TASKS:
1. Answer these questions about the linked list problem:
(a) Besides a next pointer and a previous pointer, what additional pointer does each node have?
(b) What must the child pointers of the nodes be set to in the returned list?
(c) What is the output given for Example 2?
2. Reproduce word for word everything in the linked list problem from "Given the head" down to "in the flattened list.".

TEXT SECTION:
You are given a doubly linked list, which contains nodes that have a next pointer, a previous pointer, and an additional child pointer. This child pointer may or may not point to a separate doubly linked list, also containing these special nodes. These child lists may have one or more children of their own, and so on, to produce a multilevel data structure as shown in the example below.

Given the head of the first level of the list, flatten the list so that all the nodes appear in a single-level, doubly linked list. Let curr be a node with a child list. The nodes in the child list should appear after curr and before curr.next in the flattened list.

Return the head of the flattened list. The nodes in the list must have all of their child pointers set to null.

 

Example 1:

Input: head = [1,2,3,4,5,6,null,null,null,7,8,9,10,null,null,11,12]
Output: [1,2,3,7,8,11,12,9,10,4,5,6]
Explanation: The multilevel linked list in the input is shown.
After flattening the multilevel linked list it becomes:

Example 2:

Input: head = [1,2,null,3]
Output: [1,3,2]
Explanation: The multilevel linked list in the input is shown.

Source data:

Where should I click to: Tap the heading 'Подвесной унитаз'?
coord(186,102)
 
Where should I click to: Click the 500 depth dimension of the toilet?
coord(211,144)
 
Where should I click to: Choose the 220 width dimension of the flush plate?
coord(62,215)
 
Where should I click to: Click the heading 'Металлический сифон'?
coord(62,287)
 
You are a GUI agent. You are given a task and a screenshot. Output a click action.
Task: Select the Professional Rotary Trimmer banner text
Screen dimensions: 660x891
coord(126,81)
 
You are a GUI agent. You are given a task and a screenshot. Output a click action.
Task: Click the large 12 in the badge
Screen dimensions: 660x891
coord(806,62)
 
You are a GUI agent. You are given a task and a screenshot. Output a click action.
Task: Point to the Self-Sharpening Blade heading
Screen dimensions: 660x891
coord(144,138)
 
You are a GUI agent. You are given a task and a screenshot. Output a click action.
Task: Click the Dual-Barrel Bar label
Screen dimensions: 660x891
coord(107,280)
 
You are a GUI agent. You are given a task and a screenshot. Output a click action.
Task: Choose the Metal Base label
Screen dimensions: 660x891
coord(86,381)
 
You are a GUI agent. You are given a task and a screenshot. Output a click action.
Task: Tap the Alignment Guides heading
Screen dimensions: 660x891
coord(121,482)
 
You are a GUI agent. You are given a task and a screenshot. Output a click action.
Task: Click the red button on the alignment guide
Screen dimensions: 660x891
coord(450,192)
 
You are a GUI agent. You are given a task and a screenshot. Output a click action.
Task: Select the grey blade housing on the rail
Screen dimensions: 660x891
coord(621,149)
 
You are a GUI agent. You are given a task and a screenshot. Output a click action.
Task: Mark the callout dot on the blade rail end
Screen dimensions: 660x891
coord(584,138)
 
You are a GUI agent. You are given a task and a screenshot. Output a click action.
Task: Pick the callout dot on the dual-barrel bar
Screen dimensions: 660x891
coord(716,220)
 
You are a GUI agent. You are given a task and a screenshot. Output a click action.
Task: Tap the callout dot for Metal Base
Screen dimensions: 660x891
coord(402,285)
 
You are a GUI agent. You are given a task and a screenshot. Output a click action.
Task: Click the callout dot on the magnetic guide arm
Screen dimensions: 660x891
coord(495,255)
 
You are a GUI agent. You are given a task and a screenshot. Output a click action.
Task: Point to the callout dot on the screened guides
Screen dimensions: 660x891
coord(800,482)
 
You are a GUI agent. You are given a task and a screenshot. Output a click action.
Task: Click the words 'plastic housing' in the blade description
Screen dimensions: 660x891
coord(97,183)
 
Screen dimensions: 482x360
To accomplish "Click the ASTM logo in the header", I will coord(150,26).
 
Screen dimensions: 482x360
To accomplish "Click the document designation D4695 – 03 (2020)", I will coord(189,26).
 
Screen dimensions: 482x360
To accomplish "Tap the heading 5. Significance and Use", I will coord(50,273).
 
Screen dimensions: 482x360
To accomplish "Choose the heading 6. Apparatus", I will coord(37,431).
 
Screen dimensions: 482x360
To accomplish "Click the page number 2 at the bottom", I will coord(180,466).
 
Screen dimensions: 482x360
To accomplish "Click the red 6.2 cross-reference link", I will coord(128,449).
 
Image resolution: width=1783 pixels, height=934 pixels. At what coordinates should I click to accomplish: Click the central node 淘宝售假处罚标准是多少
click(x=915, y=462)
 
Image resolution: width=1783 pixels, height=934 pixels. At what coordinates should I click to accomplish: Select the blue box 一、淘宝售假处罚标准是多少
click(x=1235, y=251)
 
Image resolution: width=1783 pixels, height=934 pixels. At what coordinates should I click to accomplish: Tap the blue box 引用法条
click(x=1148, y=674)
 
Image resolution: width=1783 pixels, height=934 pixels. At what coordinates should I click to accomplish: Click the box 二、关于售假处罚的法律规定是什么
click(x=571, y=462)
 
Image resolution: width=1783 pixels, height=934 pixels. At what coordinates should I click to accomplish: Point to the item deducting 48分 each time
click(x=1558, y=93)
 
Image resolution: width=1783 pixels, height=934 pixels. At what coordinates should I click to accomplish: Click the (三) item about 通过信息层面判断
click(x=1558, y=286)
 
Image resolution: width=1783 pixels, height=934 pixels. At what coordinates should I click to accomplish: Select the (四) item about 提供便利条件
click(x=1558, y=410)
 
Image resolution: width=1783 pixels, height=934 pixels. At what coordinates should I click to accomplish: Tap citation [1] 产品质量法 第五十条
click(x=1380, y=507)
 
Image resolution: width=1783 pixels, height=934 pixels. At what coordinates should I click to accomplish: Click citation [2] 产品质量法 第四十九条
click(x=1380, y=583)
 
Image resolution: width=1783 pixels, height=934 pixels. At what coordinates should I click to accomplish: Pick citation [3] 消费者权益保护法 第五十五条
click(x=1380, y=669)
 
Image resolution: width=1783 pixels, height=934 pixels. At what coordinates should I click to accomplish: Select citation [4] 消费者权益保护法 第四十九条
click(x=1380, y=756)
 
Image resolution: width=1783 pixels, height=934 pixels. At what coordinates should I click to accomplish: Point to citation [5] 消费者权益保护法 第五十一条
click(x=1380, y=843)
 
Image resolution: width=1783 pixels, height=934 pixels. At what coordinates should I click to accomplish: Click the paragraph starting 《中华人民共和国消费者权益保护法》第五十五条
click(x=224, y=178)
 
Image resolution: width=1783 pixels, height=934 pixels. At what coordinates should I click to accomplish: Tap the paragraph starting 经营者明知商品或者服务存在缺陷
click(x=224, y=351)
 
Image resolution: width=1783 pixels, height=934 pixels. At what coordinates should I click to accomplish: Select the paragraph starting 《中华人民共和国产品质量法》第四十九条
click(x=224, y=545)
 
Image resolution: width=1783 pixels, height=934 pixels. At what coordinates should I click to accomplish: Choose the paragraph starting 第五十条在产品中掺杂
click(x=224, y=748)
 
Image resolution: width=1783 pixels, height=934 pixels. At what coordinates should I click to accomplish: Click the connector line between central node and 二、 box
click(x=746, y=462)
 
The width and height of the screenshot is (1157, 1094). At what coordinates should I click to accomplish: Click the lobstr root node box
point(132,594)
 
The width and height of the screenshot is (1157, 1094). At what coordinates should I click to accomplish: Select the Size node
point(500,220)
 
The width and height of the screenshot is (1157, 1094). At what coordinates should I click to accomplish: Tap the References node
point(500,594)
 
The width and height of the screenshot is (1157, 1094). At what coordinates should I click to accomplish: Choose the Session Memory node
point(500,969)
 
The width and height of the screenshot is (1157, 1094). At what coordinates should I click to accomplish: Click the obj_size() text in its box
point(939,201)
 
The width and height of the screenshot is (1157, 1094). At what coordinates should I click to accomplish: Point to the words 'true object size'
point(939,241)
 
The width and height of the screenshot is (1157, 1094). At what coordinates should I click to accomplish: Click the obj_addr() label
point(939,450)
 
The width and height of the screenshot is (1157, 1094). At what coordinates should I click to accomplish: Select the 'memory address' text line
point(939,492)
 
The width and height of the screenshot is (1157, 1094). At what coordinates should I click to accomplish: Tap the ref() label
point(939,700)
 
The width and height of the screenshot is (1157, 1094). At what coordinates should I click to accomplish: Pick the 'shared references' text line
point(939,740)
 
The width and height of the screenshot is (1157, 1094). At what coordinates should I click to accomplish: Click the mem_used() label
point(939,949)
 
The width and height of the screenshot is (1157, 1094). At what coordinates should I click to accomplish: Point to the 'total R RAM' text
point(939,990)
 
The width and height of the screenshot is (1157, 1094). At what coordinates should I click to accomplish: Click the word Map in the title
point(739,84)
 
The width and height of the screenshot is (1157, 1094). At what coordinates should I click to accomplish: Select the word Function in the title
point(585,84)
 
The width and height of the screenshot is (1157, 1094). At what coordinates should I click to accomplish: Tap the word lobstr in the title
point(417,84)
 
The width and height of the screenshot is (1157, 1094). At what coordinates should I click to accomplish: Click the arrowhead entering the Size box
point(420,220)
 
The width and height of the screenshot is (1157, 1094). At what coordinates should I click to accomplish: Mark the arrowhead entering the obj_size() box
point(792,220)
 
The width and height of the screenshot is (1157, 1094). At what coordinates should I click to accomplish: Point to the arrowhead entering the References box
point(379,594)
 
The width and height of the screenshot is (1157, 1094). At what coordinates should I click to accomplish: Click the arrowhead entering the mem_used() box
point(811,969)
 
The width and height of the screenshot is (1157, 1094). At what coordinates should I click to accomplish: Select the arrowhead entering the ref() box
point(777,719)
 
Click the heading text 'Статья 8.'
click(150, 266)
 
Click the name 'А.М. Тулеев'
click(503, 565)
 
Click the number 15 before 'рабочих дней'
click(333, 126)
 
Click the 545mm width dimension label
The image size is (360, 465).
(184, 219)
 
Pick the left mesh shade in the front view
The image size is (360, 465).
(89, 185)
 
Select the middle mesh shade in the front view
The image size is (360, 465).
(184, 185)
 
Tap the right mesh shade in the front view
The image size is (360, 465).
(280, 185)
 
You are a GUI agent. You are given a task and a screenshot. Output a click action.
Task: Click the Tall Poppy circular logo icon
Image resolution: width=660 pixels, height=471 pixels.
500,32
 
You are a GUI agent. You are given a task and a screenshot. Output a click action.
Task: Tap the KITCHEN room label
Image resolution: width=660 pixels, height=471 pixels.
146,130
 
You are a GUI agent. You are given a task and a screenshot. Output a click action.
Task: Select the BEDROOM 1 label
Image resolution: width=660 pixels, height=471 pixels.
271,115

RESPONSE LIST:
1.
(a) A child pointer.
(b) Null.
(c) [1,3,2]

2.
Given the head of the first level of the list, flatten the list so that all the nodes appear in a single-level, doubly linked list. Let curr be a node with a child list. The nodes in the child list should appear after curr and before curr.next in the flattened list.